Self awareness is a beautiful and ugly thing, based on the eyes of the beholder. I struggle every day with this awareness. I grit my teeth on days when I am not feeling great, I smile on days when I do. In our own ways, we struggle, I STRUGGLE.
This small incident is about this pretty cute child, a kid who made me feel good.
Let’s clear a couple of things first:
I don’t like looking into mirrors and taking selfies. I never have and I don’t think I ever will. I should get some credit for trying though. I have an acute self awareness of why that is but that is a matter for another day perhaps.
I am not a moody person, like at all. A simple calm, smile or laugh is always there with me on the surface, no matter the turmoil inside. I always know what I want and how I want it. There is no, ‘feel like it’ factor, contrary to whatever I might say.
It was one such day last week- a day of turmoils. I wasn’t feeling so good. My heart would beat out into my ears until it gave way to a headache. I went about my usual activities, cleaning, cooking, sitting ideal staring out the window with a pen in hand and a blank paper on my desk, going for a swim or walk in the evening depending on what I or my husband wants to do that day, watching television and making casual conversations here and there. It wasn’t visible, it never is!
But to me, it was all visible for I did nothing productive that day and neither did I try to be be better.
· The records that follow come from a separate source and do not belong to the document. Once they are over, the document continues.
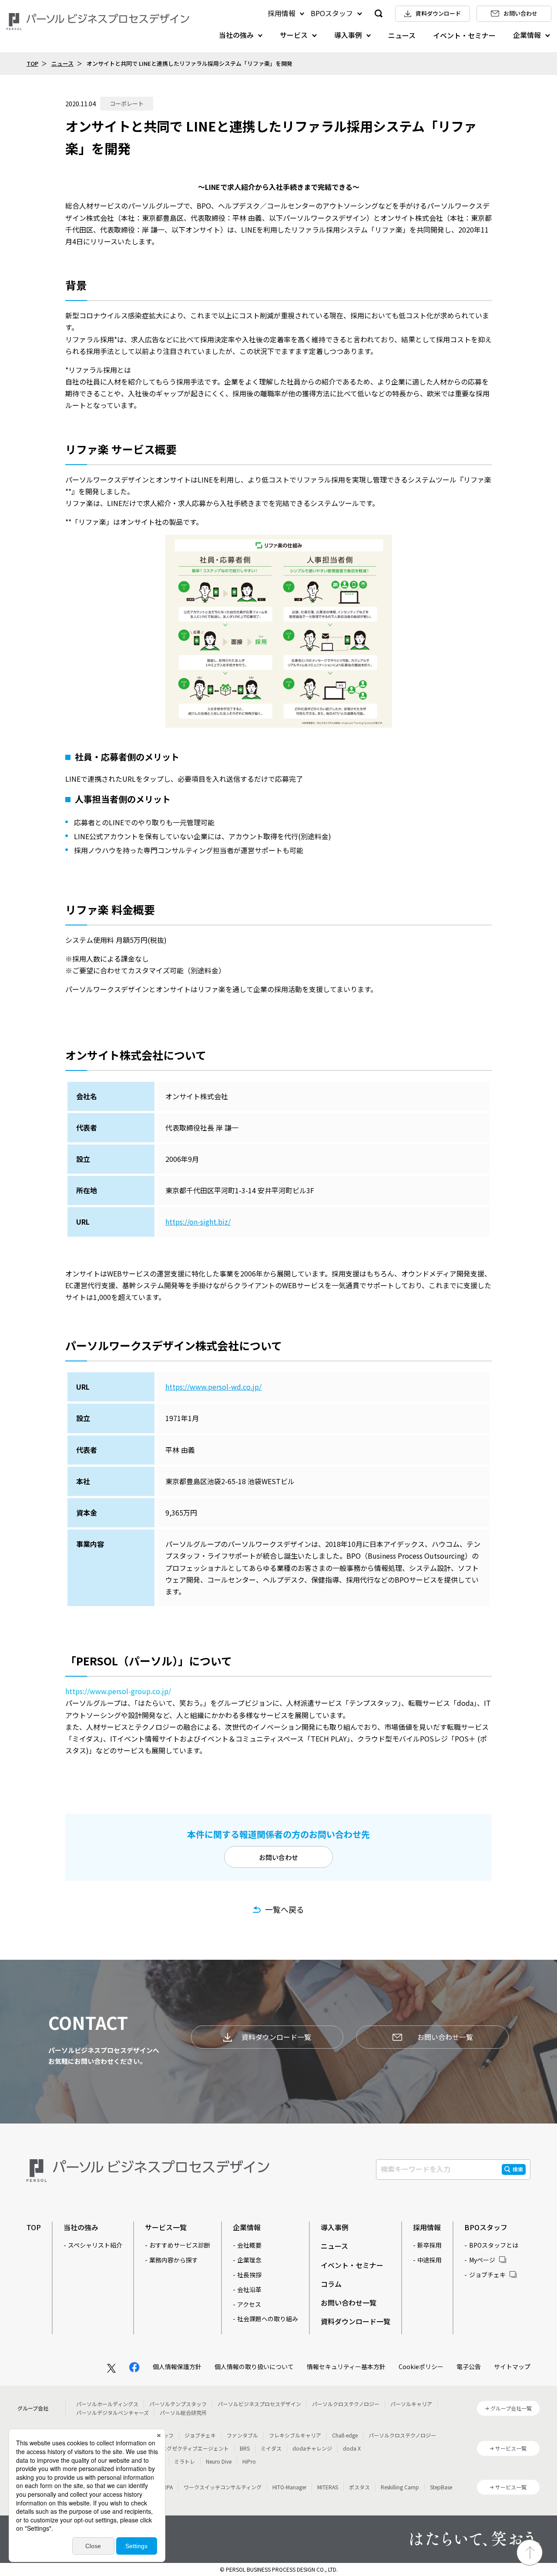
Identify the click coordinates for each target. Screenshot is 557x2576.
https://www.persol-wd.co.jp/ (213, 1386)
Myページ (482, 2259)
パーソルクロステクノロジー (345, 2403)
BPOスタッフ (332, 13)
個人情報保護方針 (177, 2366)
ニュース (402, 35)
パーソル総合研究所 (183, 2412)
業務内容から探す (173, 2259)
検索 (518, 2169)
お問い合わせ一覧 (445, 2037)
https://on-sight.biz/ (198, 1221)
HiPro (249, 2461)
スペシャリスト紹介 (95, 2245)
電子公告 (468, 2366)
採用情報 (281, 13)
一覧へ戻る (284, 1909)
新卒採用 (429, 2245)
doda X (352, 2448)
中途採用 (429, 2259)
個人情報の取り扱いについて (254, 2366)
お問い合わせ (278, 1857)
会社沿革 (249, 2289)
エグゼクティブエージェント (195, 2448)
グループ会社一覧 (511, 2408)
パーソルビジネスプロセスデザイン (259, 2403)
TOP (32, 63)
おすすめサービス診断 (179, 2245)
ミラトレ (184, 2461)
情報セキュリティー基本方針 (346, 2366)
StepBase (441, 2487)
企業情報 (527, 35)
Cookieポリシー (421, 2366)
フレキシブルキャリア (295, 2435)
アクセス (249, 2304)
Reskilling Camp (400, 2487)
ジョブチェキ (487, 2274)
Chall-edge (345, 2435)
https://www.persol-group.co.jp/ (118, 1691)
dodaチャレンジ (312, 2448)
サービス (294, 35)
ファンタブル (242, 2435)
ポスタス (359, 2487)
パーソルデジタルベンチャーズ (112, 2412)
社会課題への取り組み (267, 2318)
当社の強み (236, 35)
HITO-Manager (289, 2487)
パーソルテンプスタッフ (178, 2403)
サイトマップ (512, 2366)
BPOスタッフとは (493, 2245)
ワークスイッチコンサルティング (223, 2487)
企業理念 (249, 2259)
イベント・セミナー (464, 35)
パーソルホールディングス (107, 2403)
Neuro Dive (219, 2461)
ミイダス (271, 2448)
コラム (331, 2284)
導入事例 (348, 35)
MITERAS (327, 2487)
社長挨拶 (249, 2274)
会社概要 (249, 2245)
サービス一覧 (166, 2227)
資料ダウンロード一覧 (276, 2037)
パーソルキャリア (411, 2403)
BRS (245, 2448)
A small kid came along to do that job for me. It was just another day and the girl was exiting the pool area while I was entering it. We were at the door. I opened the door to let them out first, ‘She is pretty.’ the girl said instantly.
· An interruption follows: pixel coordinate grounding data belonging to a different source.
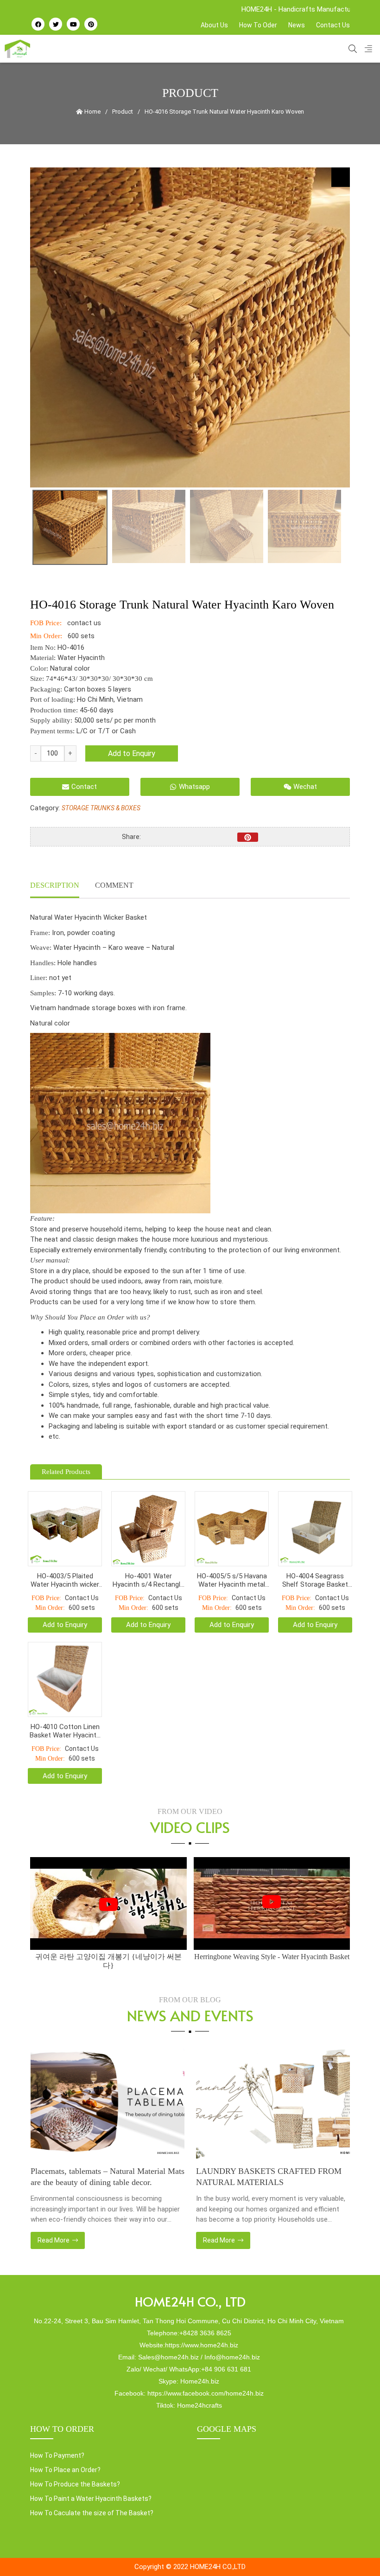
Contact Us (333, 25)
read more (53, 2240)
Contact (84, 786)
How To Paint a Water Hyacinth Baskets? (91, 2498)
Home (92, 111)
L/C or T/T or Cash (106, 731)
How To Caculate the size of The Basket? (91, 2513)
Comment (114, 885)
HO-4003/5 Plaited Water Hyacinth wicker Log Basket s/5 (65, 1580)
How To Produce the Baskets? (75, 2484)
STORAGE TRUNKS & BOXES (101, 808)
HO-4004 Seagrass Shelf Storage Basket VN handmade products (315, 1580)
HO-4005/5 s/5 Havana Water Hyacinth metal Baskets (232, 1580)
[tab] (54, 886)
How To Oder (258, 25)
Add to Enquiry (131, 753)
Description (54, 885)
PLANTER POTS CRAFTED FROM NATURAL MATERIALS (259, 2176)
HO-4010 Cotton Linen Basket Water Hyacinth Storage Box (65, 1731)
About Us (214, 25)
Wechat (305, 786)
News (296, 25)
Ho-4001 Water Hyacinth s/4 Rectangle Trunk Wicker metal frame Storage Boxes (148, 1580)
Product (122, 111)
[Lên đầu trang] (355, 2553)
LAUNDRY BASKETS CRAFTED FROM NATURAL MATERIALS (103, 2176)
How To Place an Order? (65, 2469)
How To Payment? (57, 2455)
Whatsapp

I heard it and I didn’t react. Truthfully, I was zoned out! The mother, perhaps thinking that I didn’t hear it, repeated it to me. This time it did register.
‘She says you are pretty.’ My face split into a smile and I brought myself to her height then and looked at her. Really looked!
‘You are prettier.’ I told her and she skipped away with her mother happily.
I was still reeling from the compliment. I say reeling and not relishing because I have no idea whatsoever how to digest compliments (or critics for that matter) and her innocent impromptu left me stunned. Now, I know people say good things all the time but I don’t believe half the things people say but when a child says it, you got to believe it. There is no other way to it.
Mind you, pretty was probably the last thing on my mind that day, walking around the area in my night shirt and pjs with my usually smooth hair going haywire (courtesy of no combing). It is also the only time I have ever been called pretty compared to many close minded compliments I have grown tired of in the past.
Maybe on other days, it won’t have made an impact but I was suffering from image issues that day. And I know I am blessed with many things others wish to have and I am thankful for it, but it doesn’t wash away my problems of self image.